Acaba kendileri iktidar olsa ne şekilde bir davranış sergileyecek merak ediyorum. Uzak dan davulun sesi hoş gelirmiş, yanında farklı, dilin kemiği yok konuş, konuşa bilirsen.
Düşman devamlı oyun içinde oyun oynar haydi o vazifesini yapıyor, adı üstünde düşman, ya içimizdeki hainlere ne diyeceğiz? Siz aziz milletim dünü bilerek yarını değerlendir, her geçen zaman aleyhimize işliyor, olumlu ve takdik adımlar bizi bu cendereden çıkartacak, oyun bozulacak.

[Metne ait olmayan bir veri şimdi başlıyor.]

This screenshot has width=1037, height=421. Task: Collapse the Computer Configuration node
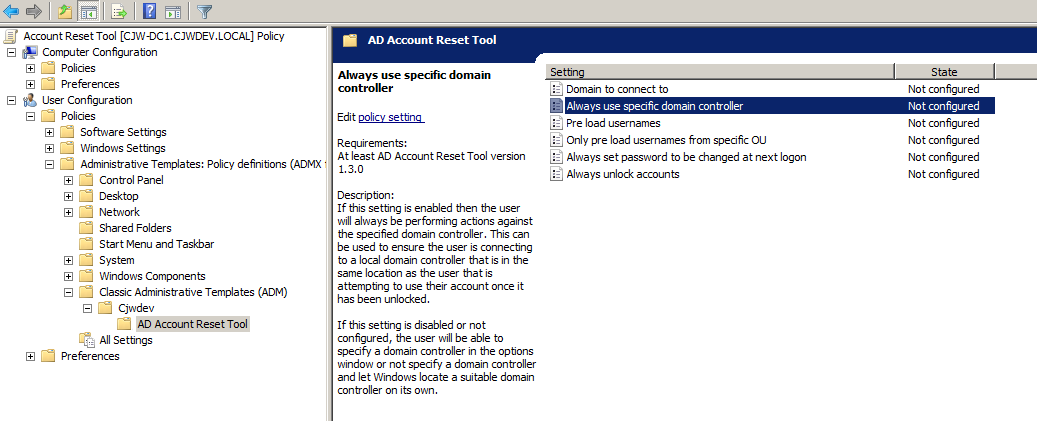(x=11, y=52)
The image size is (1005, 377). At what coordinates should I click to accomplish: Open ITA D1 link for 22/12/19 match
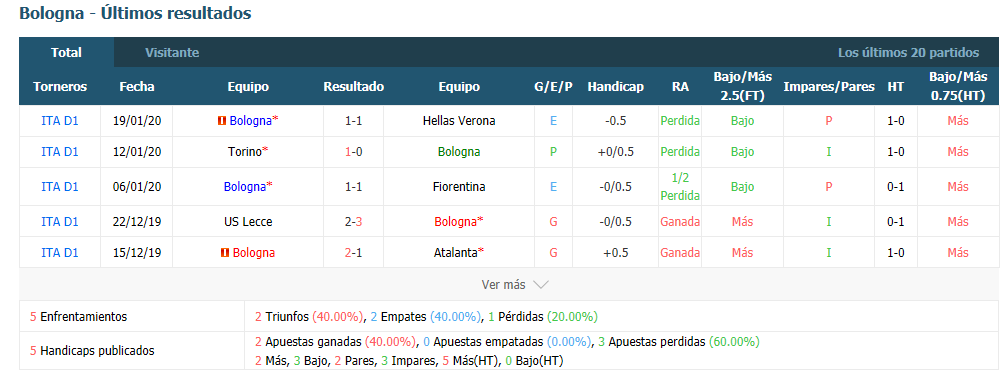[60, 222]
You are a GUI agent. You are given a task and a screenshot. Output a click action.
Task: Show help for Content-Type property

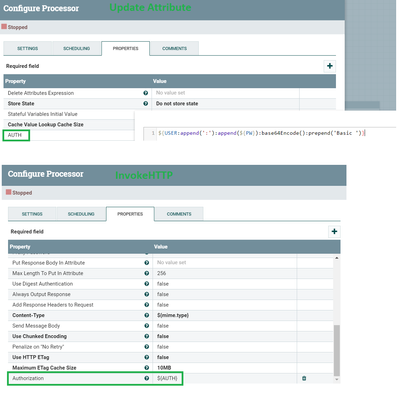147,315
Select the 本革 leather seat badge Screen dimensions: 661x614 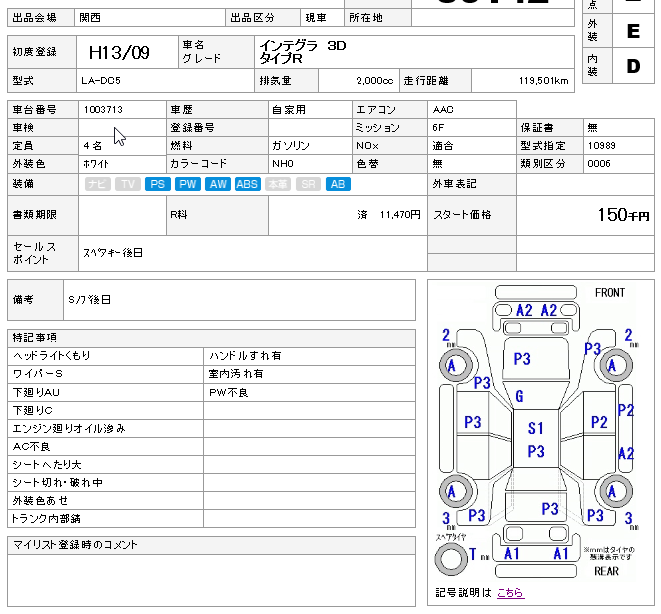[279, 184]
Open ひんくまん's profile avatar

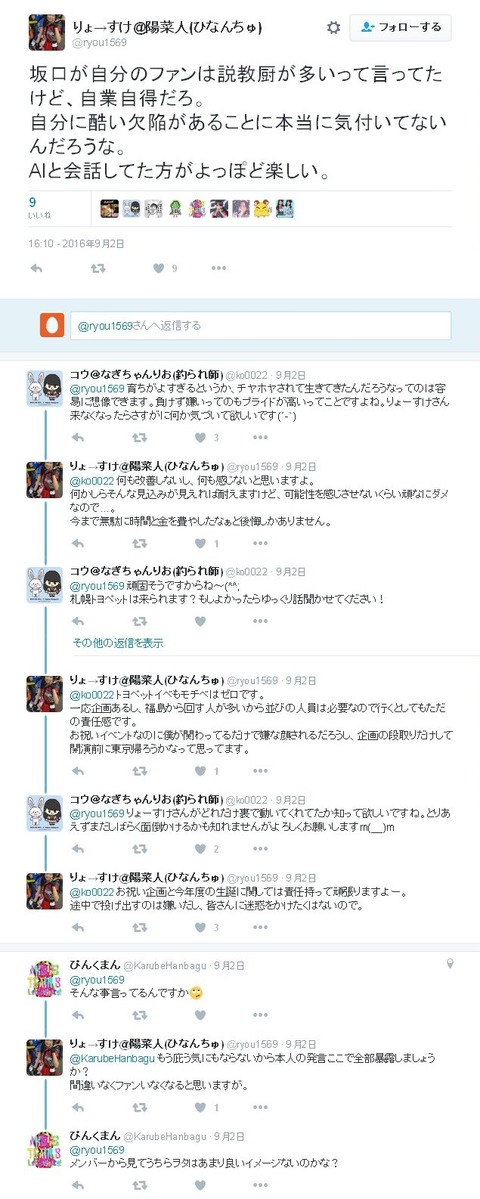click(44, 979)
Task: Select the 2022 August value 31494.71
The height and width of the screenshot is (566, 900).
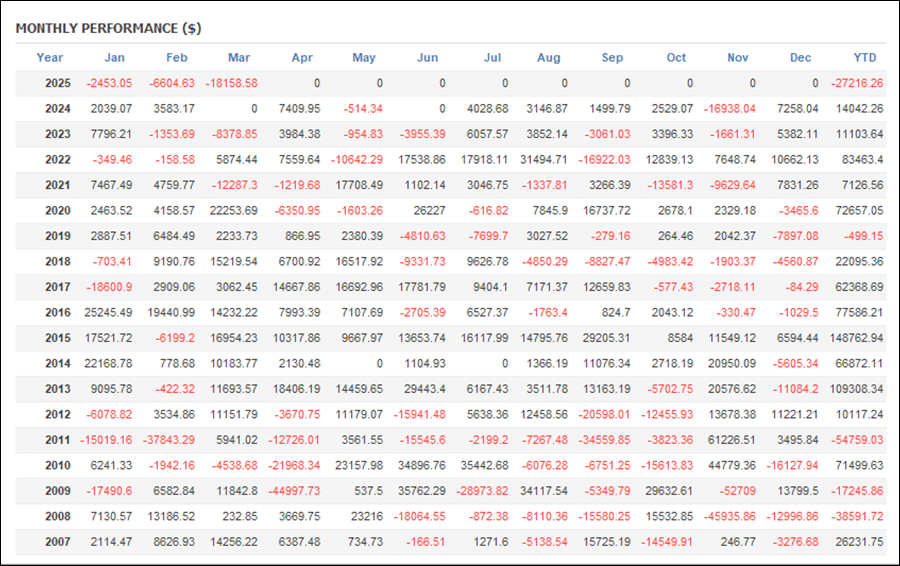Action: [544, 160]
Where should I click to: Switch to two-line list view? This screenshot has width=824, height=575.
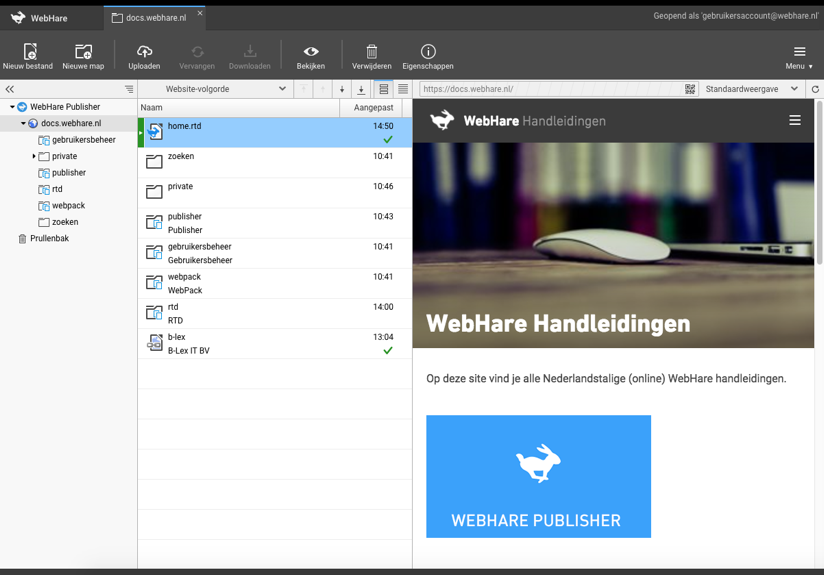pos(383,89)
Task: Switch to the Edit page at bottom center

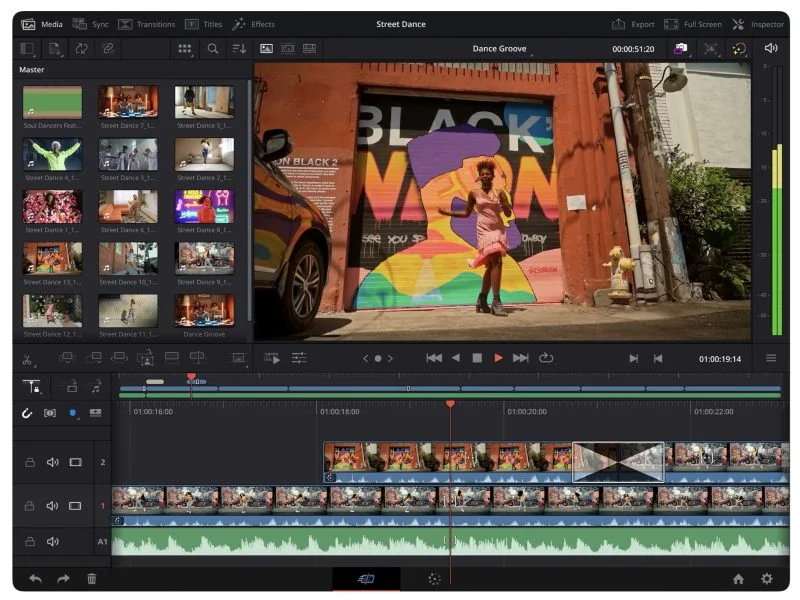Action: 364,579
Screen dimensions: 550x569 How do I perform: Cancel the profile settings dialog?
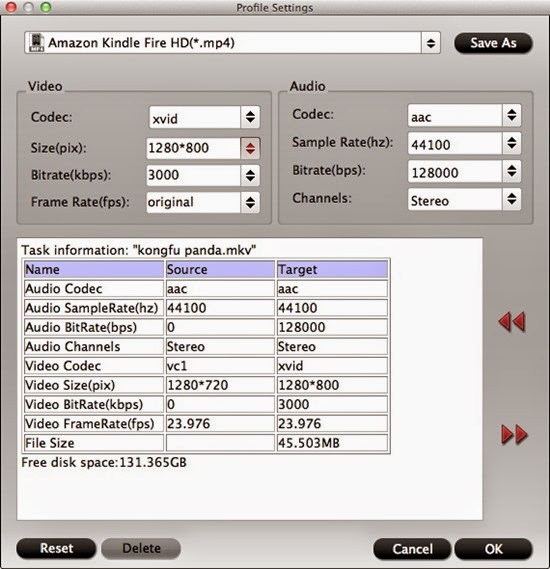(412, 549)
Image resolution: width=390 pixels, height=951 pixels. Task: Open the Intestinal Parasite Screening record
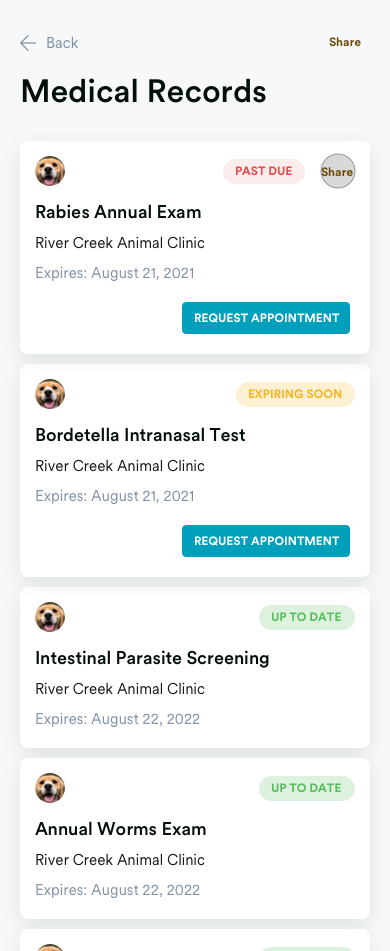(x=152, y=658)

Tarihin sayfalarında her devirde TÜRK milletine husumet besleyen dahili ve harici bedbahtlar oldu fakat hiç bir vakit başarı sağlayamadı, biz milli kimliğimizi kaybetmediğimiz müddetçe kurulan tuzakları ve oyunları bozacağız rol verdikleri uşakları afişe edip, tarihin çöplüğüne atacağız. Dün olduğu gibi, bugünde dimdik ayakta varlığımızı sürdüreceğiz.
‘’Menfaat sandalyeye benzer; başında taşırsan seni küçültür, ayağının altına alırsan seni yükseltir’’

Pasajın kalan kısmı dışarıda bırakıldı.